疑似科学と反知性主義 ―鑑定評価の不都合な現実― ~ Vol.4
2023.09.28
VOL.04 鑑定評価と反知性主義
 これまで、鑑定評価のもつある意味胡散臭さは、科学性を粧った疑似科学性にあるのではと思ってきたが、それ以上に考えさせられたのが、佐藤優著「知性とは何か(祥伝社発行)」である。

 佐藤氏によれば、いま日本には「反知性主義」が蔓延しており、政治エリートに反知性主義者がいると、日本の国益を損なう恐れがあると警鐘を鳴らしている。

 筆者は、政治エリートでも何でもなく、一介の田舎の資格者にすぎないが、日々の実務を通じて、如何に反知性主義的に業務を行ってきたかを知らされ、愕然とさせられたのである。

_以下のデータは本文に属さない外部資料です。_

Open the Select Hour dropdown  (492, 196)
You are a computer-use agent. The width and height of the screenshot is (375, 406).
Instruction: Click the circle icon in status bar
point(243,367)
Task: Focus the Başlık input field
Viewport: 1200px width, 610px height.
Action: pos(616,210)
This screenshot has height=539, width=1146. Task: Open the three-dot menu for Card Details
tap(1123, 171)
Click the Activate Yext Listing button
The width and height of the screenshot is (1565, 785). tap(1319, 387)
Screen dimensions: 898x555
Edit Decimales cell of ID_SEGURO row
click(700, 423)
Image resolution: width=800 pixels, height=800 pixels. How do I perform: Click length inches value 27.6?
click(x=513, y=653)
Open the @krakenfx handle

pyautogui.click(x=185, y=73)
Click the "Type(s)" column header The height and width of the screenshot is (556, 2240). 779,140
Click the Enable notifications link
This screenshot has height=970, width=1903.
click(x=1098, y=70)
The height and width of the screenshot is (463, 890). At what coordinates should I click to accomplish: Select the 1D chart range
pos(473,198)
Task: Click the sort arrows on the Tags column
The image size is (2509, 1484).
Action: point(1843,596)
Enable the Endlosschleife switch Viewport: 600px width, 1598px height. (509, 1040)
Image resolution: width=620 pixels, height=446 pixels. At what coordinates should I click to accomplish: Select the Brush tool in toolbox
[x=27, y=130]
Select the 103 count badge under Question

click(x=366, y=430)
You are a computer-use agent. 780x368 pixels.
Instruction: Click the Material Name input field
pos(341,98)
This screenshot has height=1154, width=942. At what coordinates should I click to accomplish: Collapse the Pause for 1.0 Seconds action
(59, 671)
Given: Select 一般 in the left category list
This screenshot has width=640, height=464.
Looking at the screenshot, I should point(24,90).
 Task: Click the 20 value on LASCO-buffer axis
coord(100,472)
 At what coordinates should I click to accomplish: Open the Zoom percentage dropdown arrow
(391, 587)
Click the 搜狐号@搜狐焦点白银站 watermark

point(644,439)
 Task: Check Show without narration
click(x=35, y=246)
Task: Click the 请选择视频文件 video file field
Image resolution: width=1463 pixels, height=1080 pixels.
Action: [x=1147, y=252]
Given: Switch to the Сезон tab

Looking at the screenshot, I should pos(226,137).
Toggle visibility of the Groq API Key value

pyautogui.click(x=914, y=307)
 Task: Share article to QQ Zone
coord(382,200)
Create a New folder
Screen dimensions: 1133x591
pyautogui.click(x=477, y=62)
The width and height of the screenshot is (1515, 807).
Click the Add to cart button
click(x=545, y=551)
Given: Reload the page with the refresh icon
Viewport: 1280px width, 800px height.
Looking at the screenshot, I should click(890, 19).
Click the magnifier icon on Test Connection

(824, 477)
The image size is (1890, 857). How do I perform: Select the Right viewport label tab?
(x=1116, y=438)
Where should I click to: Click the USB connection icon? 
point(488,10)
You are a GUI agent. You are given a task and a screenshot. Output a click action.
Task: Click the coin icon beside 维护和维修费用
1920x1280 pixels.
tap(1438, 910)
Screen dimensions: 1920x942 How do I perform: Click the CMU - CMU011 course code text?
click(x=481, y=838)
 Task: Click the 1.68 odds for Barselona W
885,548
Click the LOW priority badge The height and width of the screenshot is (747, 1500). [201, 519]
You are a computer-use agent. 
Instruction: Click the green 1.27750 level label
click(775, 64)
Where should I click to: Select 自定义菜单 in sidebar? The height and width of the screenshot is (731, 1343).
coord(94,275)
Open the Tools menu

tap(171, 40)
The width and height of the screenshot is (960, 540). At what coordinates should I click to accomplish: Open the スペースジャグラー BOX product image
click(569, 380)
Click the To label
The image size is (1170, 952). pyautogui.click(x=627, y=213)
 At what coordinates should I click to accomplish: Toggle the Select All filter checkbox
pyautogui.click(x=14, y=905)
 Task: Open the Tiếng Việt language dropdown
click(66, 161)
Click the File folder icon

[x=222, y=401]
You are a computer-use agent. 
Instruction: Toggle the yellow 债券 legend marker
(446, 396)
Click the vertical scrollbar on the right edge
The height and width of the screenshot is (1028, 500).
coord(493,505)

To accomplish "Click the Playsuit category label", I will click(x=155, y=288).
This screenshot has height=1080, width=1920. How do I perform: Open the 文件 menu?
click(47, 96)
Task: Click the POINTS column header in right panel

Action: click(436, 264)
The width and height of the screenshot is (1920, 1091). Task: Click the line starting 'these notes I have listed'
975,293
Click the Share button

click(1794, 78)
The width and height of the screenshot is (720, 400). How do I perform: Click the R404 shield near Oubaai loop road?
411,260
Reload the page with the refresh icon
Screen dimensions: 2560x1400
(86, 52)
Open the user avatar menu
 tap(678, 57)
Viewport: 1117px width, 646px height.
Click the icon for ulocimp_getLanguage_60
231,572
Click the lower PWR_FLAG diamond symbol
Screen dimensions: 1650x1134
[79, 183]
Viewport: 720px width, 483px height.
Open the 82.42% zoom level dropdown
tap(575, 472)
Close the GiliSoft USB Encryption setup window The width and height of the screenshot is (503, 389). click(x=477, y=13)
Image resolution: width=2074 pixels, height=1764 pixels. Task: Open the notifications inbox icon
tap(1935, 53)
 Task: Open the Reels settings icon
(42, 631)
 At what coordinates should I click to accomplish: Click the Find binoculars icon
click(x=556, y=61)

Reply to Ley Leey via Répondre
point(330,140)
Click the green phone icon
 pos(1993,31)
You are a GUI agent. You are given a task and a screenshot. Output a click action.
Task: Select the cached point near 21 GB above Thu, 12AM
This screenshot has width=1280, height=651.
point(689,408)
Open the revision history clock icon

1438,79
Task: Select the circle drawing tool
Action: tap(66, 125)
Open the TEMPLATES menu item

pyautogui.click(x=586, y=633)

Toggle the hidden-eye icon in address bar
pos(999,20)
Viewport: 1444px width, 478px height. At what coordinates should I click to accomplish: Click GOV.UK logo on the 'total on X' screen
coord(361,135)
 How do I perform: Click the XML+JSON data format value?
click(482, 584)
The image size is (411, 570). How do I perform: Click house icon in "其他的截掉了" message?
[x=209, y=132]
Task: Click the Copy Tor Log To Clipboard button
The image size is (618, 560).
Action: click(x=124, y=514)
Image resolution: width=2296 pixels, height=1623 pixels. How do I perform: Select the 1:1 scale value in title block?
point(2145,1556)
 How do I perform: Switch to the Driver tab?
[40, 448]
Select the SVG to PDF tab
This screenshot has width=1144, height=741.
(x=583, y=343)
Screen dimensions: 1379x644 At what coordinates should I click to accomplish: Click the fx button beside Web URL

 佐藤氏の言葉によれば、『反知性主義とは、実証性や客観性を軽視もしくは無視して、自分が欲するように世界を理解する態度』であるとしている。前述したように、疑似科学的態度に終始している我が業界は、まさしく実証性や客観性を軽視もしくは無視して、自分が欲するように鑑定業界を理解しているので、その意味においては、鑑定評価のプロセスそのものが反知性主義に染まっていると批判されても、弁解の余地がないように思われる。

 我々が普段接しているデータも、実証性があるかと問われれば、自信が無いのである。

 鑑定評価の結果にしても、評価者自らが客観的であると主張しても、そもそも客観的であるか否かは第三者の判断によって成立するものであって、評価行為の当事者がいくら客観的と主張しても、誰も信じてはくれない。

 舛添東京都知事が、仲間うちの弁護士を第三者として政治資金の検証をしたといっても、都民は納得しないのである。

 鑑定評価の結果を利用者が信じてくれたとしても、それは国家試験という国家の権威に寄り添っただけで、社会一般の審判を受けることになれば、どうなるのかは解らないのである。

 事実、訴訟鑑定の世界では、原告又は被告側の鑑定評価書は、全くと言っていい程信頼されていない。

 裁判所は、原告又は被告側が作成した鑑定評価は、私的鑑定とし、依頼者の意向が反映されているからと考え、採用することはほとんどなく、鑑定評価が必要となれば、裁判所が鑑定人を選任し、その者に鑑定させることが一般的である。

 鑑定世界がこういう世界になっているのは、評価そのものが疑似科学的であり、実証性や客観性を軽視もしくは無視して、自分が欲する形で理解しているのではないかという批判に有効に対応できない、あるいはしないという、まさに反知性主義にドップリ漬かっていることにあるのかもしれないと考えられる。

 佐藤氏の言葉を借りれば、筆者は少なくとも反知性主義の一人であったと思わざるを得ないが、今頃気がついても遅いということかと考えさせられたのである。

 反知性主義者は、反知性主義であるが故に、実証性・客観性を軽視もしくは無視しているので、事実に基づいた反証を受け入れようとはしない。鑑定業界も、閉ざされた世界観の中で自己充足しているので、外部世界との接触が不十分で、接触があったとしても、特有の世界観で自分の欲する形でしか理解しようとしない。そのこと自体は社会からの認知度が、鑑定制度発足から50年も経つというのに、サッパリ上がっていないという事実で証明されている。